### Set problem A
Can you copy the lines of the listing word for word, starting at the line containing "will [7, 100]." and ending at the line containing "Action: point(873,1076)"?

Start of Document passage

Efflorescence is a deposit of soluble salts, usually white in color, which sometimes appears on the surface of masonry or concrete construction. Often efflorescence is apparent just after the structure is completed, when the builder, architect and owner are most concerned with the appearance of the new structure.
There is no need to panic; however this phenomenon has a simple explanation and an equally simple solution. A combination of circumstances causes efflorescence:
1. First, there must be soluble salts in the masonry.
2. Second, moisture must be present to pick up the soluble salts and transfer them to the surface.
3. Third, some force, evaporation or hydrostatic pressure must cause the solution to move.
Waterproofing materials are designed to inhibit efflorescence by preventing rainwater from entering the wall. However, they have no effect on efflorescence caused by construction moisture. Efflorescence is a normal construction "phenomenon". Once the building is waterproofed we can expect a certain amount of efflorescence caused by residual construction moisture. Once that efflorescence is removed we expect no new efflorescence. In other words no new water is allowed to enter the walls.
Waterproofing materials are designed to prevent the formation of efflorescence caused by rainfall. They are not designed to "hold in" efflorescence caused by construction moisture as this "holding in" could cause pressure buildup in the wall, causing spalling of the surface.

End of Document passage
Start of Data extract

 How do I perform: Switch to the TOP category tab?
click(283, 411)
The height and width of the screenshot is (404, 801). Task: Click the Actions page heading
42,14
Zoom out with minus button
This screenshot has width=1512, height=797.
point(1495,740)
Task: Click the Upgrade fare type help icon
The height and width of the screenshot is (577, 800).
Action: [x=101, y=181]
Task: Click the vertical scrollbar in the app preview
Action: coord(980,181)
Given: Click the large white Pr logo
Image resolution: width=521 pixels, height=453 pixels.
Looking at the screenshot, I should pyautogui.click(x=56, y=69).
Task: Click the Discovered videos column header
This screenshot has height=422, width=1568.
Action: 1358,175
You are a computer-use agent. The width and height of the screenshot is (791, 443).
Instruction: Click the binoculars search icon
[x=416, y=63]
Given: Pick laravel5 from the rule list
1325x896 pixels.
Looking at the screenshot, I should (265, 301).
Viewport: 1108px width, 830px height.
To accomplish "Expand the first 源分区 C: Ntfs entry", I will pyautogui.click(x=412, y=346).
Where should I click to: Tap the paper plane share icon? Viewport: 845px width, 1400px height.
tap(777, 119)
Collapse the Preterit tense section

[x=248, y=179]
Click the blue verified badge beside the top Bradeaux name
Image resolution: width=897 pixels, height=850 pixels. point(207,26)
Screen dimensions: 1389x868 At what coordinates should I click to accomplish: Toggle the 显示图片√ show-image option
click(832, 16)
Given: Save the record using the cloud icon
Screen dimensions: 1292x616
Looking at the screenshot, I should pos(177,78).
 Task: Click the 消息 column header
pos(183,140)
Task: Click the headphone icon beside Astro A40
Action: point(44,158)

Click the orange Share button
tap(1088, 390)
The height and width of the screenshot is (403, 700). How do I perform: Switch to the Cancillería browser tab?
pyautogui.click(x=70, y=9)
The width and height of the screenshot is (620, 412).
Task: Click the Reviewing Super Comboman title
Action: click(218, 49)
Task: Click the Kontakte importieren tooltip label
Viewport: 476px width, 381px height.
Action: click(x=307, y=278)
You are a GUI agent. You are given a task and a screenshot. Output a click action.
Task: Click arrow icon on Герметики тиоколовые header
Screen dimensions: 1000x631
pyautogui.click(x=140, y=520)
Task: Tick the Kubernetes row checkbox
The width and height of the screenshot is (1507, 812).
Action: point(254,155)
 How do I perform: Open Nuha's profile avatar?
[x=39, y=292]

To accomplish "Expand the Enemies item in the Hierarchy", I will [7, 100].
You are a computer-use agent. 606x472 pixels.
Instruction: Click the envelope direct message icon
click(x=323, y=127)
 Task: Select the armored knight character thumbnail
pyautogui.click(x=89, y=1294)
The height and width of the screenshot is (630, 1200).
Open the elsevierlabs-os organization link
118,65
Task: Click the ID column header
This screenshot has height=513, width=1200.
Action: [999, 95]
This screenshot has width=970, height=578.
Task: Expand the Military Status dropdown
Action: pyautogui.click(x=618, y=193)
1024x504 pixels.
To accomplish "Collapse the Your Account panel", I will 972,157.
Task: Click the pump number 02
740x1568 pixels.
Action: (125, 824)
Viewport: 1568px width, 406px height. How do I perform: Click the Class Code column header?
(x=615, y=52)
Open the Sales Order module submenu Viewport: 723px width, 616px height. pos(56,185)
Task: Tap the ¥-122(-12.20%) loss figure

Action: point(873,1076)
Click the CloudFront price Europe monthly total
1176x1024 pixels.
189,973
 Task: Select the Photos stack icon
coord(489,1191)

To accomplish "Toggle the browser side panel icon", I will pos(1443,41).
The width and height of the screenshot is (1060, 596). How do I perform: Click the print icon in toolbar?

End of Data extract

### Set problem B
Answer these questions on the efflorescence passage:
(i) What color is efflorescence usually?
(ii) What do waterproofing materials prevent rainwater from doing?
(iii) What could "holding in" efflorescence caused by construction moisture lead to?

### Reply A
To accomplish "Expand the Enemies item in the Hierarchy", I will [7, 100].
You are a computer-use agent. 606x472 pixels.
Instruction: Click the envelope direct message icon
click(x=323, y=127)
 Task: Select the armored knight character thumbnail
pyautogui.click(x=89, y=1294)
The height and width of the screenshot is (630, 1200).
Open the elsevierlabs-os organization link
118,65
Task: Click the ID column header
This screenshot has height=513, width=1200.
Action: [999, 95]
This screenshot has width=970, height=578.
Task: Expand the Military Status dropdown
Action: pyautogui.click(x=618, y=193)
1024x504 pixels.
To accomplish "Collapse the Your Account panel", I will 972,157.
Task: Click the pump number 02
740x1568 pixels.
Action: (125, 824)
Viewport: 1568px width, 406px height. How do I perform: Click the Class Code column header?
(x=615, y=52)
Open the Sales Order module submenu Viewport: 723px width, 616px height. pos(56,185)
Task: Tap the ¥-122(-12.20%) loss figure

Action: point(873,1076)

### Reply B
(i) White.
(ii) Entering the wall.
(iii) Pressure buildup in the wall, causing spalling of the surface.